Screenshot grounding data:
# # # #

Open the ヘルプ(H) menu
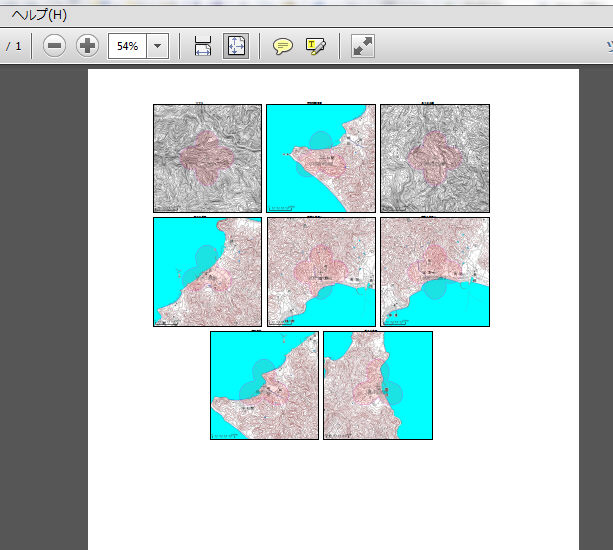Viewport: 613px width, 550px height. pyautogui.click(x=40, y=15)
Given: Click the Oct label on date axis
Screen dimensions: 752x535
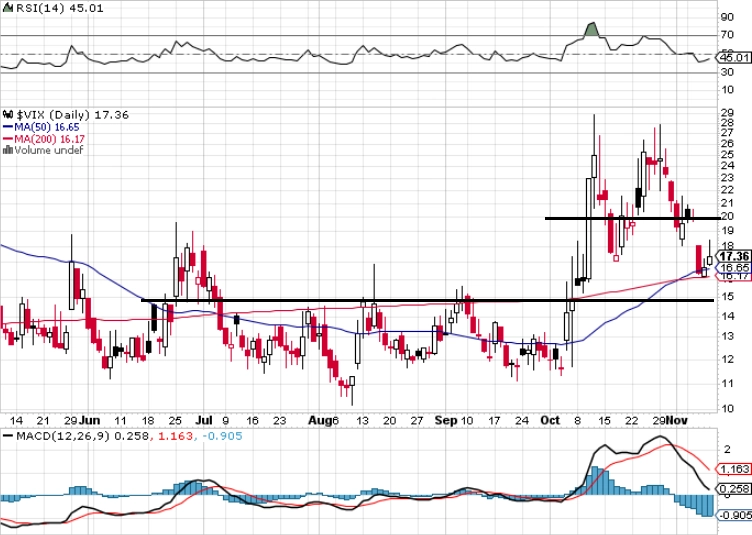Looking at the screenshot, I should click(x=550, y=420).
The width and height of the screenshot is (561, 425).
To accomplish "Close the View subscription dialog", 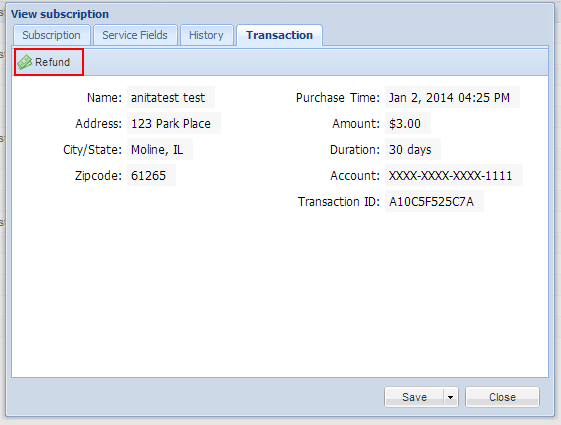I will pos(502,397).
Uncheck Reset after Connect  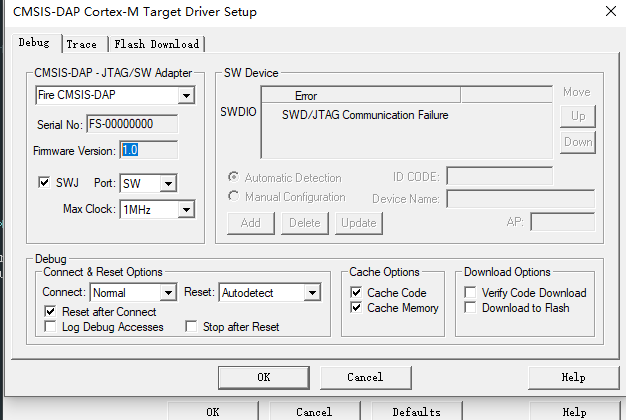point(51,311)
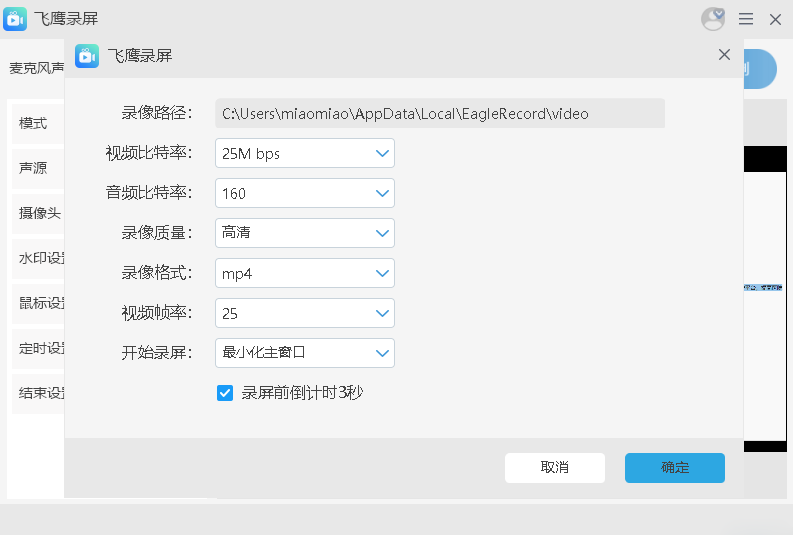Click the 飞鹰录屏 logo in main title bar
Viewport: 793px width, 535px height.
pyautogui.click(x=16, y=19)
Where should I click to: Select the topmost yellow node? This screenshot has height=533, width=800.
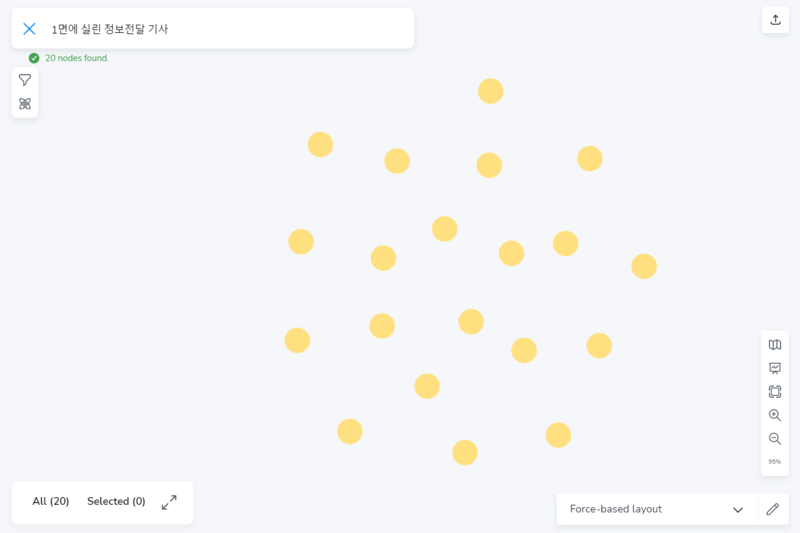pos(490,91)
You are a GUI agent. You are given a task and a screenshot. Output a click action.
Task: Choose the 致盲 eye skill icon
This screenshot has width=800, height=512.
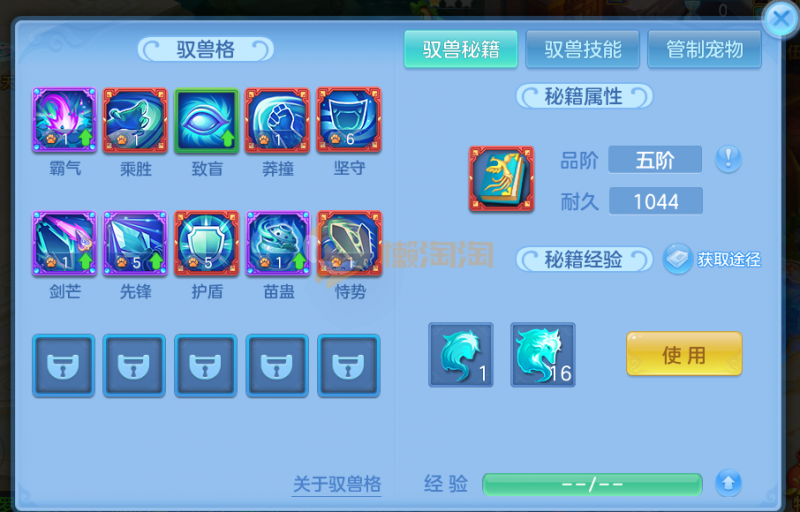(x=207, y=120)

# # # #

## YOUR OBJECTIVE
Lines starting at the one with "You are a GUI" and ending at the last line of the entries above must be restated word for word, with pictures omitted.

## TASK OUTPUT
You are a GUI agent. You are given a task and a screenshot. Output a click action.
Task: Choose the 致盲 eye skill icon
This screenshot has width=800, height=512.
(x=207, y=120)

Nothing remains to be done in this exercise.